* EXTRAIT DE PAGE
==*==

Il faut reconnaitre aussi que nous savons très bien à qual moment il vaut mieux attendre avant d'acheter un Mac surtout s'il  a été  lis en vente il y a plus de huit mois. C'est à l'approche de macworld et Apple expo.
 En achetant mo,n imac G5 je savais pertinament qu'en janvier la suite ilife serait revue. Cela n'a pas du tout estomper mon hardeur. Comme celui de pas mal de monde du reste. 
 Difficile de proposer des upgrade séparés pour une suite dont les produits sont actuellement (depuis la 4), complètement enchevêtrés.
 En un mot il faut prévoir une fois par an un upgrade de la suite iLife à près de 80 Euros.


----------



## yvos (12 Janvier 2005)

Manu a dit:
			
		

> Il faut reconnaitre aussi que nous savons très bien à qual moment il vaut mieux attendre avant d'acheter un Mac surtout s'il a été lis en vente il y a plus de huit mois. C'est à l'approche de macworld et Apple expo.
> En achetant mo,n imac G5 je savais pertinament qu'en janvier la suite ilife serait revue. Cela n'a pas du tout estomper mon hardeur. Comme celui de pas mal de monde du reste.
> Difficile de proposer des upgrade séparés pour une suite dont les produits sont actuellement (depuis la 4), complètement enchevêtrés.
> En un mot il faut prévoir une fois par an un upgrade de la suite iLife à près de 80 Euros.


 
ok, mais bon, tu sais, c'est pas parce que tu achètes un mac que tu as envie de tout savoir et de suivre toute l'actualité du mac et à te taper des retransmissions de keynote non plus..


----------



## NightWalker (12 Janvier 2005)

Manu a dit:
			
		

> Il faut reconnaitre aussi que nous savons très bien à qual moment il vaut mieux attendre avant d'acheter un Mac surtout s'il a été lis en vente il y a plus de huit mois. C'est à l'approche de macworld et Apple expo.

==*==

* DONNÉES FOURNIES
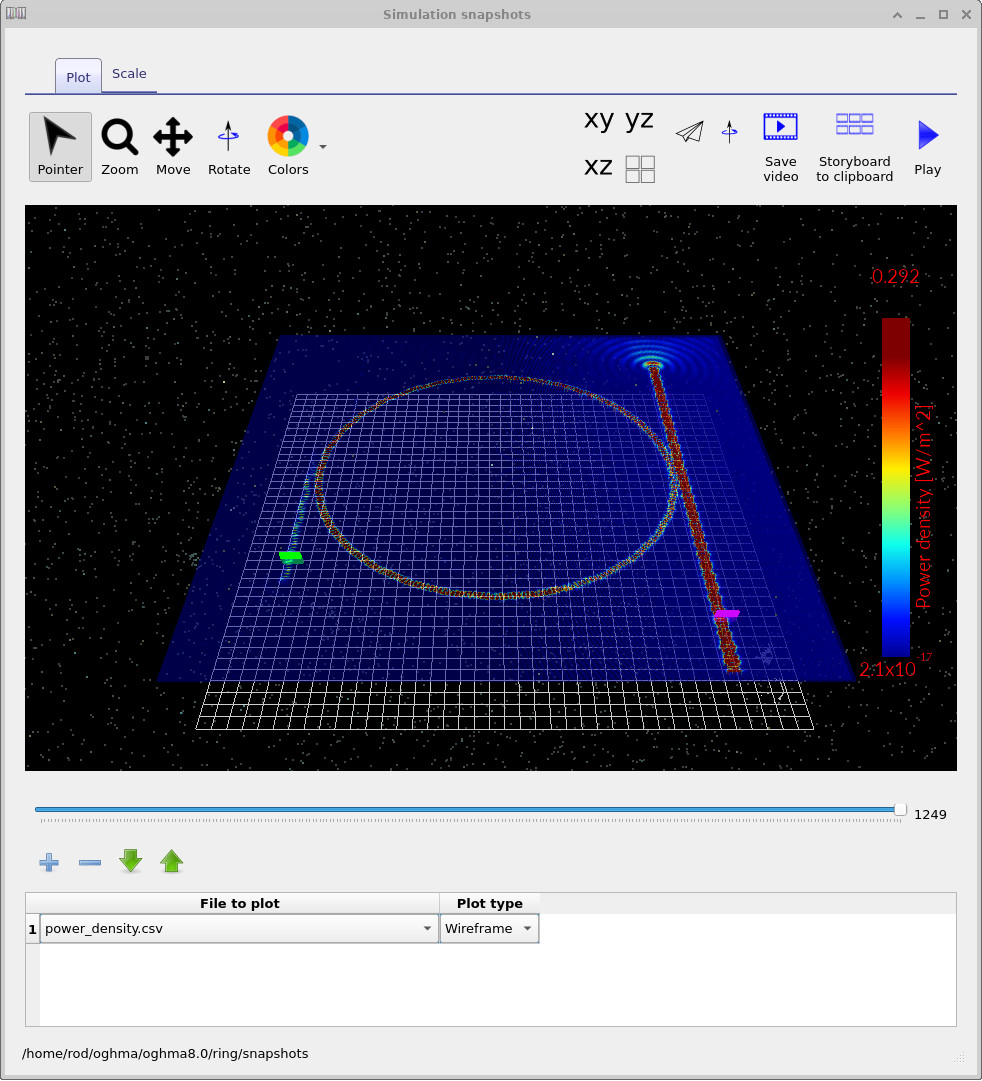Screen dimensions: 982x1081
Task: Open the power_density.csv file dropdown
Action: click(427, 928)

==*==

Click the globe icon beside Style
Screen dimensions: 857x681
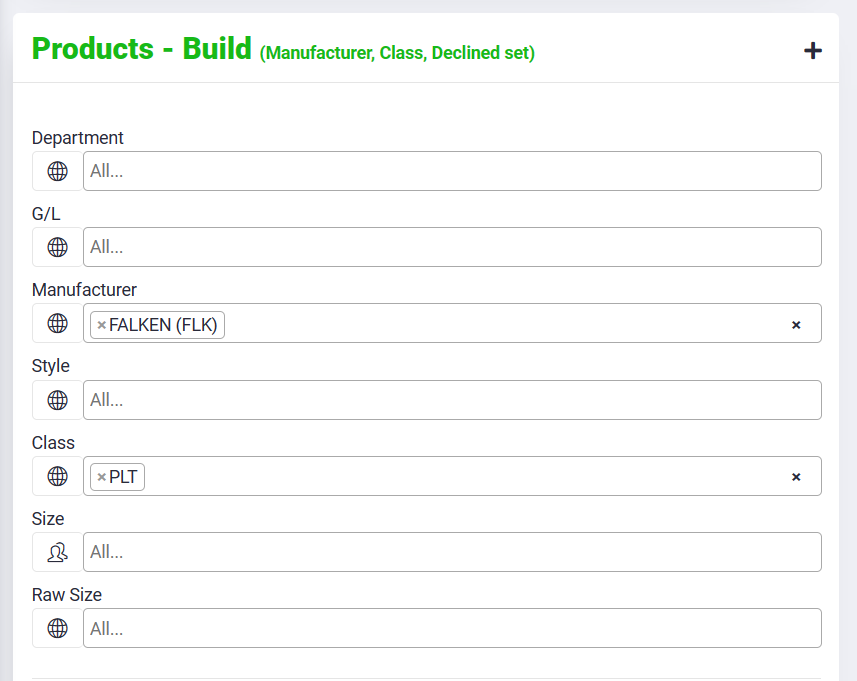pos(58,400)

==*==

* CONSIGNE 1
Reformulez plus brièvement le paragraphe de l'extrait de page qui commence par « ok, mais bon, tu sais », en conservant ses idées principales.
* CONSIGNE 2
Citez, dans l'extrait de page, le passage dont les premiers mots contiennent « ok, mais bon, tu » et qui se termine par « keynote non plus.. ».

* VOTRE RÉPONSE 1
Acheter un Mac n'implique pas forcément de vouloir tout savoir, de suivre toute l'actualité du Mac ni de regarder les retransmissions de keynote.

* VOTRE RÉPONSE 2
ok, mais bon, tu sais, c'est pas parce que tu achètes un mac que tu as envie de tout savoir et de suivre toute l'actualité du mac et à te taper des retransmissions de keynote non plus..